At this point, with at least partial data restored to all the required tables, I reconnected the Rails web server, bringing the Dashboard site back online.
Exploring the system, I found errors occurring related to orphaned records: courses_users records with missing user records, and articles_courses records with missing article records. The courses_users records represent enrollments in courses. 1823 of these were orphaned, so I deleted these. Basically this represents 1823 times when a user was added to a course — I think exclusively since November 14 — that were lost. So, courses that have added users since then are probably missing users. There were also 5560957 missing article records referenced by 9473774 existing articles_courses records; these articles_courses records also need to be deleted. These represent an article edited during a particular course, so the Articles tabs of courses and campaigns will be incomplete until the data for the affected courses is regenerated. (The deletion is currently in progress.)
I'll continue identifying errors related to missing database records and clean up orphaned records to restore the system to a consistent state, and once that is complete I will turn the update system on so that current courses will (hopefully) generate their missing data — except for the missing enrollment records.
Thanks you very much Ragesoss for your restoration work.

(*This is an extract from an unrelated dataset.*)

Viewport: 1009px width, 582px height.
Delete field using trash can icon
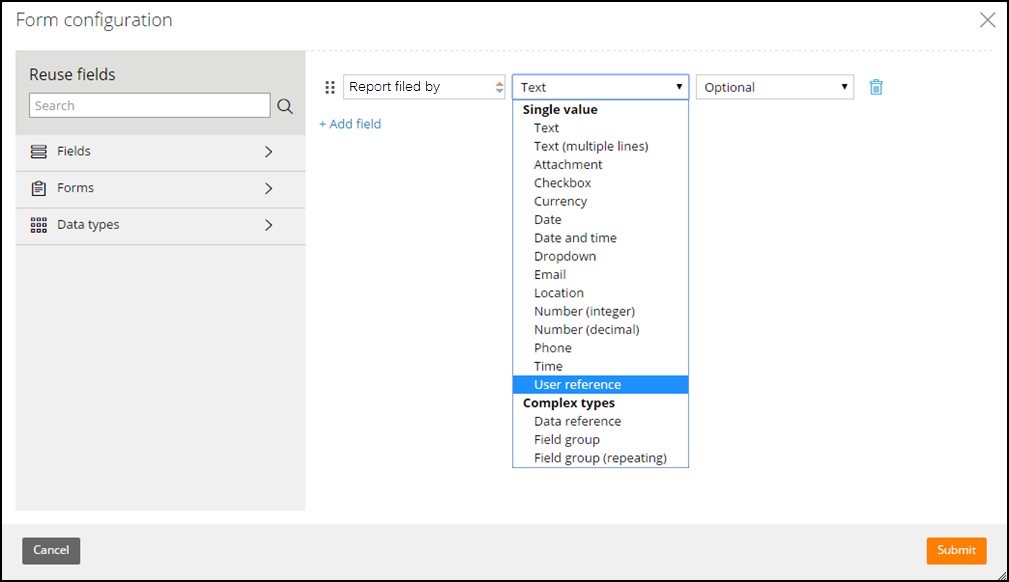point(876,87)
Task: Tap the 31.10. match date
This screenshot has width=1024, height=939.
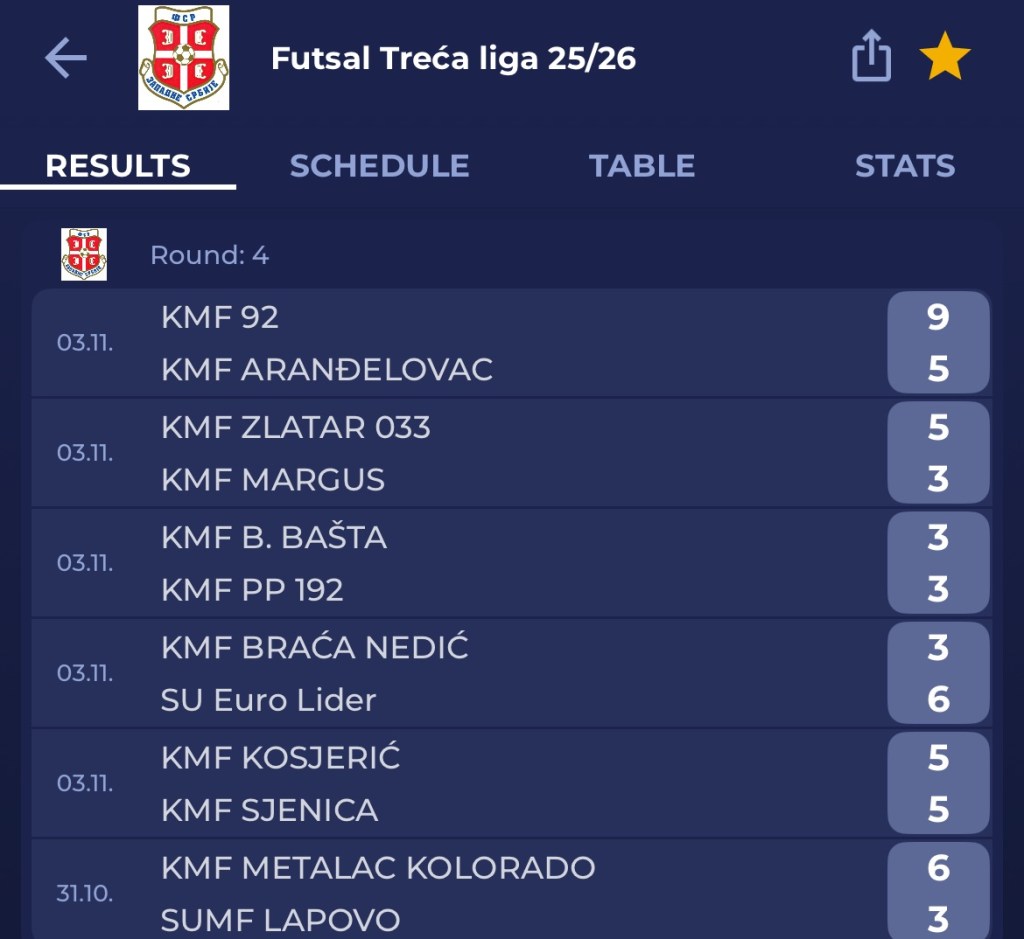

Which data records or which time period have actually been lost and cannot be restored? Background: We have a challenge that started on December 1. best regards
If the list of participants includes everyone you expected, then the rest of the data should be regenerated once updates are back online. If the list of participants is empty or incomplete, then that data may be lost and you'd need to re-add usernames if you know them.
Day 5: 2025-12-08
I finished deleting the orphaned articles_courses records over the weekend, and it looks like that has stopped the frontend errors, so the database is hopefully in a consistent state now. I'm going to begin turning on the background queues.
Update: I've now enabled all the background jobs, so events are getting data updates. It is likely to take a while to catch up with processing them.